Kala duduk berhadapan dengan salah satu teman Reyhan. Di sampingnya ada banyak kardus makanan yang belum terisi. Mereka sedang mengobrol di saat semua orang sibuk dengan dekorasinya, apalagi Reyhan yang sudah marah – marah karena Satya tidak tahu barang apa yang dimaksud Reyhan. Maklum saja kalau mereka berdua sering heboh di seluruh penjuru dunia. Azka saja hanya bisa menggeleng – gelengkan kepala.
"Tidak ada yang spesifik. Hanya saja Kak Ryasa suka semua yang realistis, atau bisa juga yang fiksi asalkan super hebat dan yang menulis agak gila. Kalau yang biasa saja dia tidak akan suka," ucap Kala antusias. Kembali mengingat koleksi novel Ryasa yang ia pajang di kamar atas café. Banyak sekali novel di sana dan jelas sekali Kala betah di café karena ia boleh meminjam novel milik Ryasa. Tidak usah membeli, hanya tinggal menunggu Ryasa membelinya saja dan Kala akan meminjam.
"Memangnya sudah suka Kak Ryasa sejak kapan, Kak?"
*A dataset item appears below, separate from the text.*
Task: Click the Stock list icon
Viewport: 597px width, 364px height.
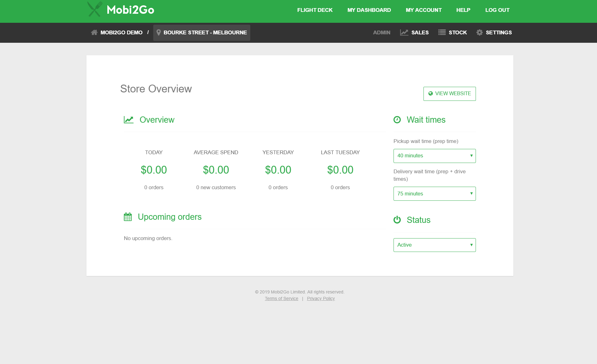Action: coord(442,32)
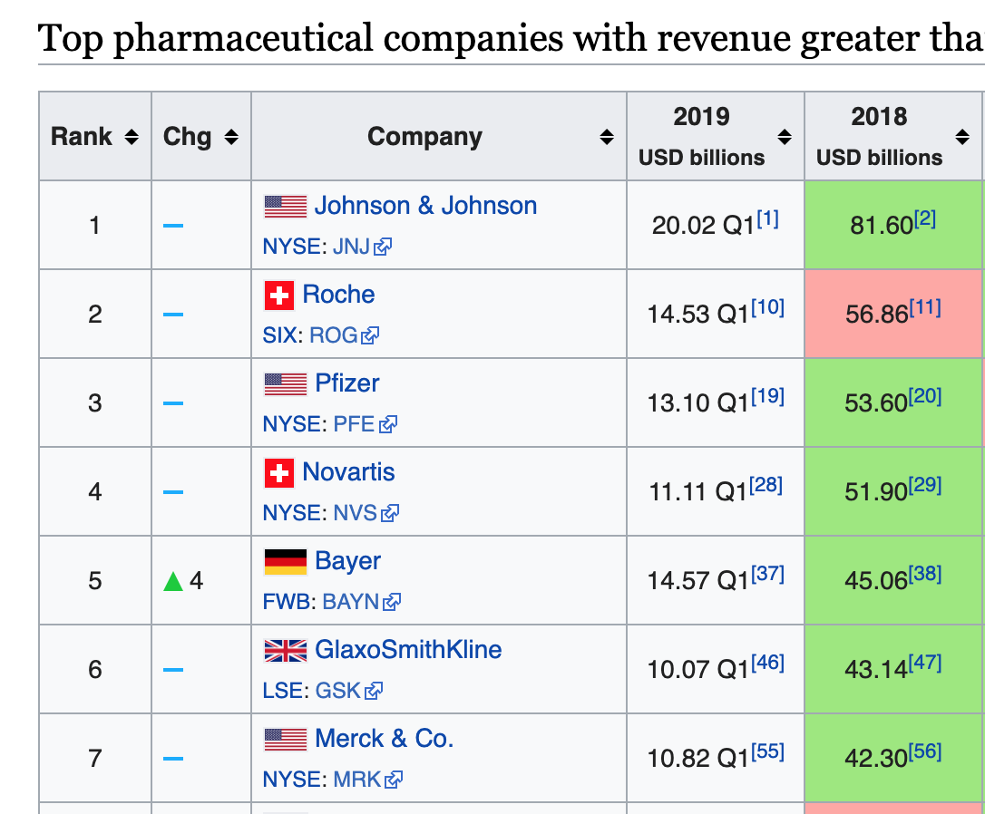Click the green 81.60 revenue cell

point(892,225)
Yang ditanya langsung diam. Awalnya wajahnya antusias karena bisa bertanya tentang Ryasa dengan leluasa tanpa gangguan Satya yang katanya sedang dekat dengan Kala.
"E – eh? Tidak tahu."
"Sudah lama. Sepertinya lebih lama dari Azka. Azka selalu meminta ijin untuk bertemu dengan Ryasa, tapi aku jarang membolehkannya. Nah, saat itu juga Kak Mahesa memerhatikan Ryasa. Bukan menguntit. Lebih ke mata – mata amatir."
Mahesa jatuh dari kursinya saat tiba – tiba Reyhan datang entah dari mana. Yang ia tahu Reyhan sedang heboh meminta tolong Satya untuk menahannya saat akan jatuh di tangga dekat taman belakang dan sekarang sudah berdiri di sampingnya dengan senyum tampannya.
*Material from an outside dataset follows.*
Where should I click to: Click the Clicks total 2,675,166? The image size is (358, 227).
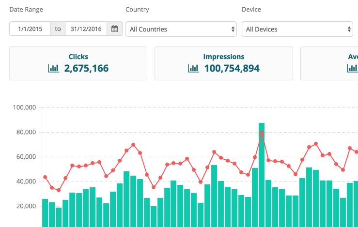[86, 68]
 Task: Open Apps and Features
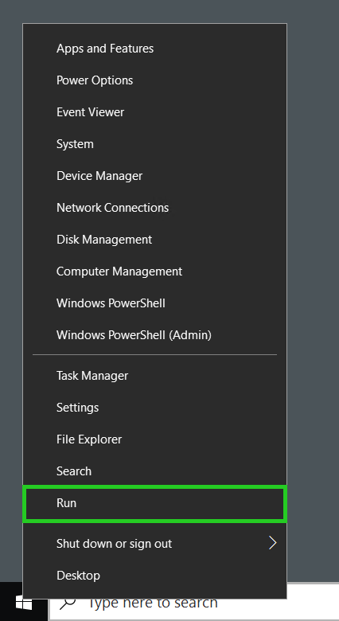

Athalla Mahesa. Laki – laki dengan wajah tirusnya dan mata yang bulat seperti Bambi. Lebih banyak diam daripada bercanda bersama temannya, tapi bisa menjadi pendengar yang baik. Mahasiswa jurusan yang sama dengan Reyhan, tapi Mahesa berada satu tingkat di atasnya. Berada di geng motor yang sama. Pembalap sejati dan juga anak tunggal yang disayangi. Mahesa lebih tinggi dari Reyhan. Suka memakai kemeja dengan celana oversized. Oh, jangan lupakan berbagai topi yang ia pakai, dan semuanya cocok. Tampan dan manis.
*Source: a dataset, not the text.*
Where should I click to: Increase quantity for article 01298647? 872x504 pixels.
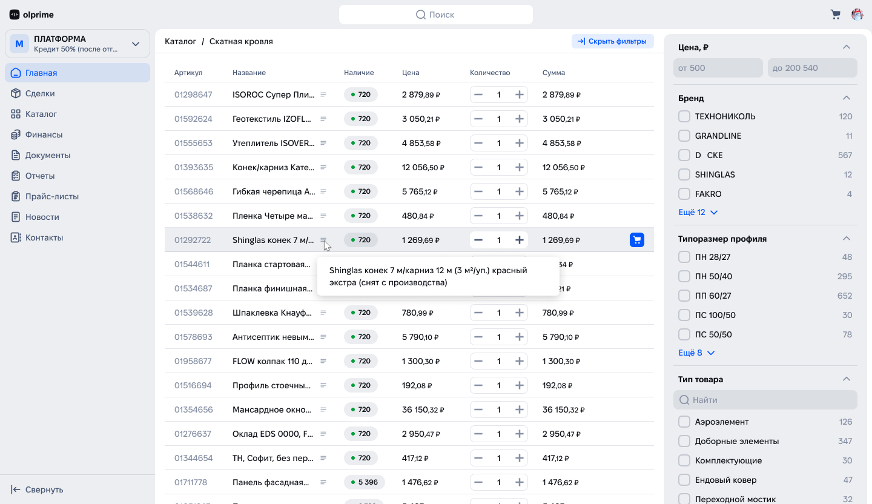[519, 95]
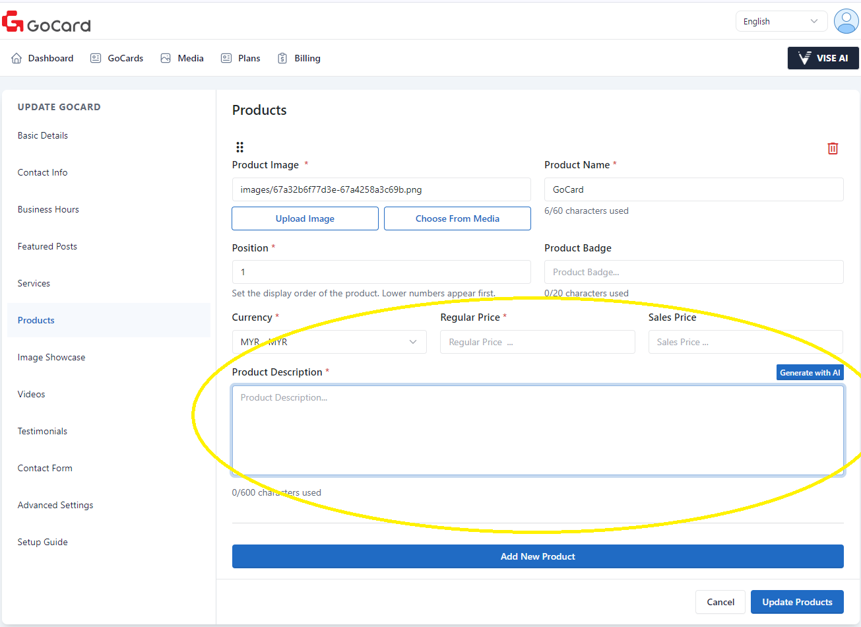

"Kenapa tidak bicara langsung saja dengan Kak Ryasa?" tanya Kala kepada Mahesa. Jujur saja, Reyhan juga menunggu jawaban Mahesa. Yang ditanya takut – takut menjawab karena Reyhan benar – benar galak kalau adiknya lecet sedikit saja.
"Ryasa sedang dekat dengan Bintang. Aku tidak mau membuat mereka risih."
Eh? Mahesa juga tahu? Kala saja tidak tahu kalau Ryasa dekat dengan Bintang. Wah, Mahesa benar – benar mata – mata amatir rupanya.
"Kakaknya juga galak. Ryasa juga, tapi aku suka. Gemas."
"Dekati saja. Kalau adikku menangis lagi mudah saja, aku hanya tinggal membuatmu biru – biru seperti Smurf, bukan?"
Kala membulatkan matanya. Astaga, Reyhan ini seram sekali.